Ainsi, dans les communautés africaines, l’aîné dans une famille est digne d’un certain respect que lui confère la société. En effet, selon la logique des sociétés africaines, l’aîné se présente comme le remplaçant direct des parents en leur absence. Par conséquent, il jouit de manière naturelle et légitime de certains droits qui normalement ne reviennent qu’aux parents.

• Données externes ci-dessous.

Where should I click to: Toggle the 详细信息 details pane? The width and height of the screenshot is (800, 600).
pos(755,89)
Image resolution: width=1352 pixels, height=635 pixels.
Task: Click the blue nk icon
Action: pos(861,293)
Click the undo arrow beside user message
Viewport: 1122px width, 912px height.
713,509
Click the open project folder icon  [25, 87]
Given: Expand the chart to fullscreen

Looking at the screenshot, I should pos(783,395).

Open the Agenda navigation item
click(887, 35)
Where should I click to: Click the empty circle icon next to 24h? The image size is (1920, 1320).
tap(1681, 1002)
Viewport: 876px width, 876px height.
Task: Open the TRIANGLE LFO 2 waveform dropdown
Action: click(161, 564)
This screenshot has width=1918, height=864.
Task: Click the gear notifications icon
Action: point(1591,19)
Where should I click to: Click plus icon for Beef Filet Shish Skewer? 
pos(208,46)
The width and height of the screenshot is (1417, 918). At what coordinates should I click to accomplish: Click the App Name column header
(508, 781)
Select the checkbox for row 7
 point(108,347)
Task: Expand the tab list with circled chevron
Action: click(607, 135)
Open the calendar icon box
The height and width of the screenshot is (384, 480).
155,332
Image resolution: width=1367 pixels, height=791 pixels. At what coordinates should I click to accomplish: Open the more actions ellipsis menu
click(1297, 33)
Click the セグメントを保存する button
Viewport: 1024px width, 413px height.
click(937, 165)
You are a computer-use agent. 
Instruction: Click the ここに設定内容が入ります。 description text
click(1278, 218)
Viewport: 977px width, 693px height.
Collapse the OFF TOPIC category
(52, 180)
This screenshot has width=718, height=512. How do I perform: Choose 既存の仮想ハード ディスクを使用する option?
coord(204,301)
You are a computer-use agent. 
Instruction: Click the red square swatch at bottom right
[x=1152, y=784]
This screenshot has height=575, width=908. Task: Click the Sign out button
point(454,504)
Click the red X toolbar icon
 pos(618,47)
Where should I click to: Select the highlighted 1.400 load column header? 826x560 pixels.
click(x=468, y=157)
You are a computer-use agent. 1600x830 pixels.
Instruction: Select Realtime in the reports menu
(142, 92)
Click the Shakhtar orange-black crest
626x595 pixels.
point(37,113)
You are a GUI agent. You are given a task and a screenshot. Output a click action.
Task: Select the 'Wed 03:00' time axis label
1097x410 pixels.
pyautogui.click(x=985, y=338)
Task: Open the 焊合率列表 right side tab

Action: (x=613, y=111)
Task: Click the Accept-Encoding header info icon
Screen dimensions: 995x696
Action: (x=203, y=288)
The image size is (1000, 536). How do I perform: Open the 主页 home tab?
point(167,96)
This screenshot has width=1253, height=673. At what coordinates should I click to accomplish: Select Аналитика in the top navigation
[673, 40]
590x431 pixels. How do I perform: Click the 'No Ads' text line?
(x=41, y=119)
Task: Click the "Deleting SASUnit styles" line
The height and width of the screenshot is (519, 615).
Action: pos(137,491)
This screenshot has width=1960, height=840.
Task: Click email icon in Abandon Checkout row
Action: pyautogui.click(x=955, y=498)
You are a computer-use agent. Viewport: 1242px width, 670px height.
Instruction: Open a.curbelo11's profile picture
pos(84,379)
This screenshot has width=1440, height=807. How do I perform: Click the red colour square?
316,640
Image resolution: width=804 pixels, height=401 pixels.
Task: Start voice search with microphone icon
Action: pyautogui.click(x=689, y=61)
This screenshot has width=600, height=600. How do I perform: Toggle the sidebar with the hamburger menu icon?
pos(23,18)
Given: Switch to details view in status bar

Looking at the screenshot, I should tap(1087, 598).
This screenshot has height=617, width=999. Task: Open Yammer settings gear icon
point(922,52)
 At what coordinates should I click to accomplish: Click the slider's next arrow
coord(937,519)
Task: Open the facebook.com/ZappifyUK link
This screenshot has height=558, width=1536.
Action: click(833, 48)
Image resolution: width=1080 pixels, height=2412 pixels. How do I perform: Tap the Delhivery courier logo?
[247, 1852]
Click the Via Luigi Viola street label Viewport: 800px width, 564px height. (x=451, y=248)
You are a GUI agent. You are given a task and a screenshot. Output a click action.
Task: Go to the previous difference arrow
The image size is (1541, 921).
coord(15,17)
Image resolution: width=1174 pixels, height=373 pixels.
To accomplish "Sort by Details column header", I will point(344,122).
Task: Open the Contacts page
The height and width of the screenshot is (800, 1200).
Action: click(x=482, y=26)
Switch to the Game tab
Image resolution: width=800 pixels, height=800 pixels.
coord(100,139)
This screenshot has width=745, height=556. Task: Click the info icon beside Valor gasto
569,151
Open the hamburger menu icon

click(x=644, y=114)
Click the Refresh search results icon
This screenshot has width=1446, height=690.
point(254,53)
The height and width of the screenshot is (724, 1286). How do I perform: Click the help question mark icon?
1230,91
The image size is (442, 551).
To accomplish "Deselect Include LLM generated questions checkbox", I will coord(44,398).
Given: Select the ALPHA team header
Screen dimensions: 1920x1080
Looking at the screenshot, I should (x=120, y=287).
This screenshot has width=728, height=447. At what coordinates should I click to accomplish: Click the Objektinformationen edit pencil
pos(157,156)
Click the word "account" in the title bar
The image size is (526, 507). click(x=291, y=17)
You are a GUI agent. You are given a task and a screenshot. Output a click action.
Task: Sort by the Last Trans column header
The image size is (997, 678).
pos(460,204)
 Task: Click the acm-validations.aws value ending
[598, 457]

De fait, l’aîné mérite respect et considération. Voilà pourquoi la société traditionnelle exige des moins âgés de céder par exemple le passage aux plus âgés. De même, les aînés ont une priorité de siège sur les plus jeunes. Ainsi, lorsqu’à un rendez-vous, un plus jeune est assis sur un siège, à l’arrivée d’un aîné, il est tenu de céder sa place à ce dernier par respect du droit d’aînesse. Toujours, au nom de ce droit de fait, au cours des réunions, il revient au plus âgé de parler en dernière position et après, tout le monde se tait. C’est également sur la base du respect de ce droit, qu’il n’est pas permis à un jeune de tendre la main à un plus âgé que lui en voulant le saluer. Seul le plus âgé a la prérogative de faire ce geste vers le plus jeune en en premier.
En outre, autour des repas communautaires comme il est de coutume dans les familles africaines, seul le plus âgé a le droit de manger la viande ou le poisson qui est dans la sauce en premier. Autant d’exigences découlant du droit d’aînesse qui, de nos jours, tendent à disparaitre du fait de l’évolution et de l’intrusion de la culture occidentale dans les mœurs africaines.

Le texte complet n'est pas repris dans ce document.